■ **BRIEF 1**:
Translate this sentence from the passage on the hotel floor sale into Spanish: "The Company estimates it will book a GAAP gain on the sale of approximately $9.8 million."
■ **BRIEF 2**:
Extend the passage on the hotel floor sale, beginning right after its final sentence.

■ **SOURCE TEXT**:
On March 18, 2008, 330 N. Wabash completed the sale of Floors 2 through 13 of the Property to Modern Magic Hotel, LLC (the “Hotel Buyer”) for the purchase price of $46.0 million, subject to customary prorations and adjustments as provided in the purchase and sale agreement. The Hotel Buyer has an option to purchase the 14th Floor of the Property for $5.0 million (subject to escalation by CPI and certain other adjustments), such floor which would be released from the mortgage securing the Loans and require a pro-rata prepayment of the Loans. The Hotel Buyer and 330 N. Wabash have also entered into a Declaration of Covenants, Conditions, Restrictions and Easements and various other documents that provide for necessary cross-easements and sharing of common area costs. The purchase contract includes a covenant of 330 N. Wabash to perform asbestos removal, demolition and certain pre-construction work on all floors subject to the sale. 330 N. Wabash deposited at closing into construction escrows $10.7 million with the title insurance company and $2.1 million with the Loan B Lender to be used for such costs. The Company estimates it will book a GAAP gain on the sale of approximately $9.8 million. The net proceeds from the sale, together with the proceeds from the Loans referred to in “Item 1.01 Entry Into Material Definitive Agreement” above, and a payment of $31.5 million from the Operating Partnership, were used to repay the prior debt on the Property and fund all of the escrows and cash deposit referred to above. A copy of the press release issued regarding the foregoing matter is included herein as Exhibit 99.1.

■ **SUPPLIED DATA**:
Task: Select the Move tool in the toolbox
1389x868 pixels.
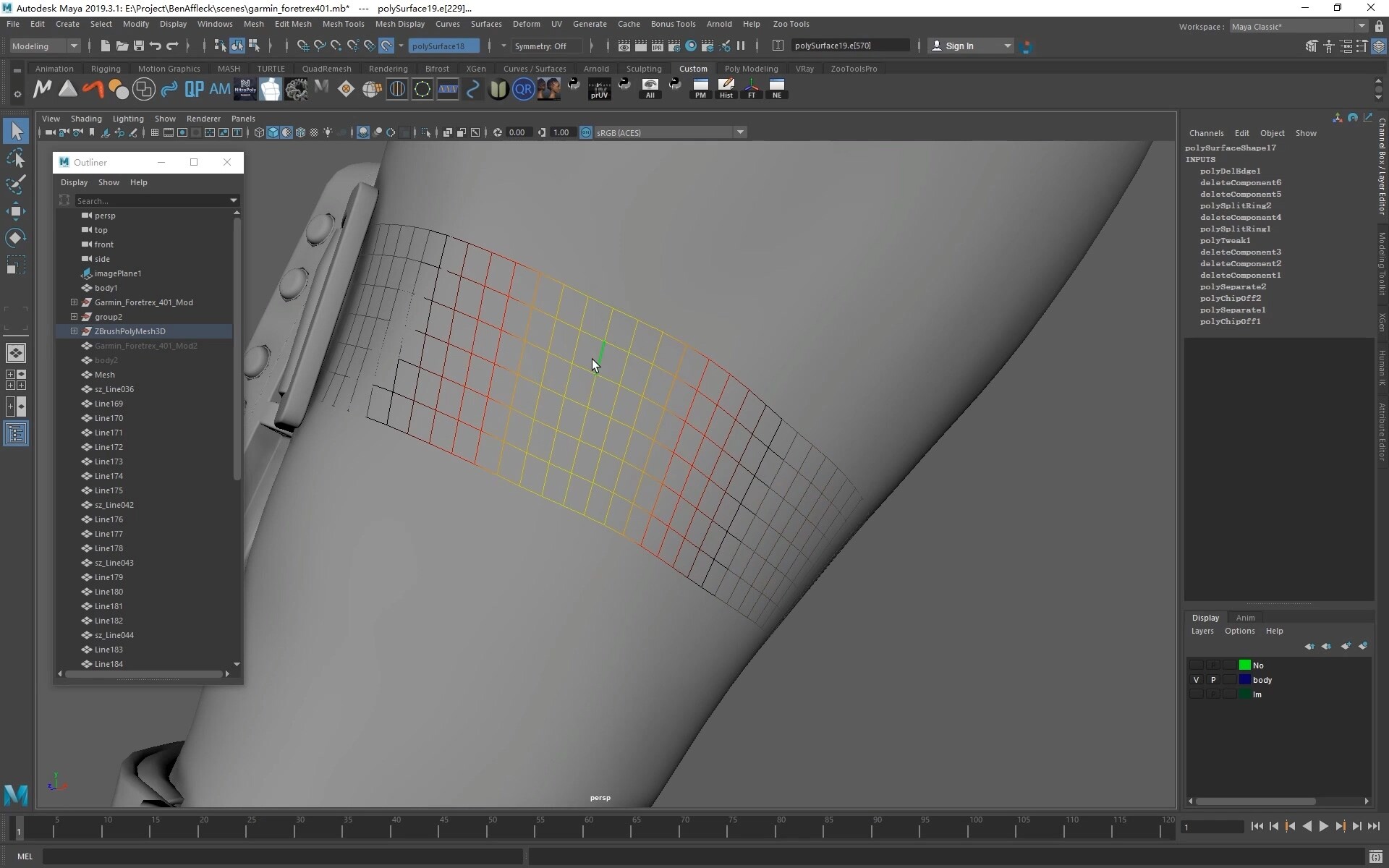Action: click(16, 211)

■ **WRITTEN ANSWER 1**:
La Compañía estima que registrará una ganancia conforme a los GAAP por la venta de aproximadamente 9,8 millones de dólares.

■ **WRITTEN ANSWER 2**:
After the closing of the refinancing and sale to the Hotel Buyer, the Company has as of March 21, 2008, $32.5 million of unrestricted cash and $21.8 million of restricted cash on hand, excluding the $22.1 million of escrows and cash deposit referred to above in this Form 8-K.

 

This Form 8-K filing contains certain forward-looking statements within the meaning of the Private Securities Litigation Reform Act of 1995 that reflect management’s current views with respect to future events and financial performance. The words “believes”, “expects”, “anticipates”, “estimates”, and similar words or expressions are generally intended to identify forward-looking statements. Actual results may differ materially from those expected because of various risks and uncertainties, including, but not limited to, changes in general economic conditions, adverse changes in real estate markets as well as other risks and uncertainties included from time to time in the Company’s filings with the Securities and Exchange Commission.

 

 

ITEM 9.01

Financial Statements and Exhibits.

 

 

(d)

Exhibits.

Exhibit

No.

 

Description

10.1

Promissory Note A, dated as of March 18, 2008, from 330 N. Wabash Avenue, L.L.C. (“330 N. Wabash”), payable to the order of ING USA Annuity and Life Insurance Company, in the original principal amount of $88.0 million.

10.2

Promissory Note B, dated as of March 18, 2008, from 330 N. Wabash, payable to the order of General Electric Capital Corporation, in the original principal amount of $100.0 million.

10.3

Loan Agreement (Loan B), dated as of March 18, 2008, among 330 N. Wabash, the lenders party thereto and General Electric Capital Corporation, as collateral agent (in such capacity, the “Agent”)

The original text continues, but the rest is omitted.